16. The process as claimed in any one of claims 8 to 15, characterized in that the internal face of each of the sheet metal facings (1, 1′) is coated by hot dipping in a bath of liquid metal chosen from tin and its alloys, zinc and its alloys and aluminum and its alloys.

17. The process as claimed in any one of claims 8 to 16, characterized in that the sheet metal facings (1, 1′) are made of steel.

18. The process as claimed in any one of claims 8 to 17, characterized in that the density of the metal core (4) is less than the density of each of the sheet metal facings (1, 1′).
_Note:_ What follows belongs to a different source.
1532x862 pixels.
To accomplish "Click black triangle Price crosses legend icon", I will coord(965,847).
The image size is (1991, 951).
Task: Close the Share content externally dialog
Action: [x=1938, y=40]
19. The process as claimed in claim 18, characterized in that the core (4) consists of a metal wool, a knitted metal fabric, a woven metal fabric, a metal foam or a metal sponge.

20. The process as claimed in any one of claims 8 to 19, characterized in that the external face of at least one of the two sheet metal facings (1, 1′) is coated with a coating, the melting point T_eof which is above the melting point of the metal coating that coats the internal face of each of the two facings (1, 1′) T_coatplus 200° C.

21. A sandwich sheet that can be obtained by the process as claimed in any one of claims 8 to 20.

22. The use of the sandwich sheet (2) as claimed in any one of claims 1 to 7 and 21 for the production of automobile body parts formed, painted and then heat treated.

23. A part obtained as claimed in claim 22, characterized in that it is heat treated at above 160° C.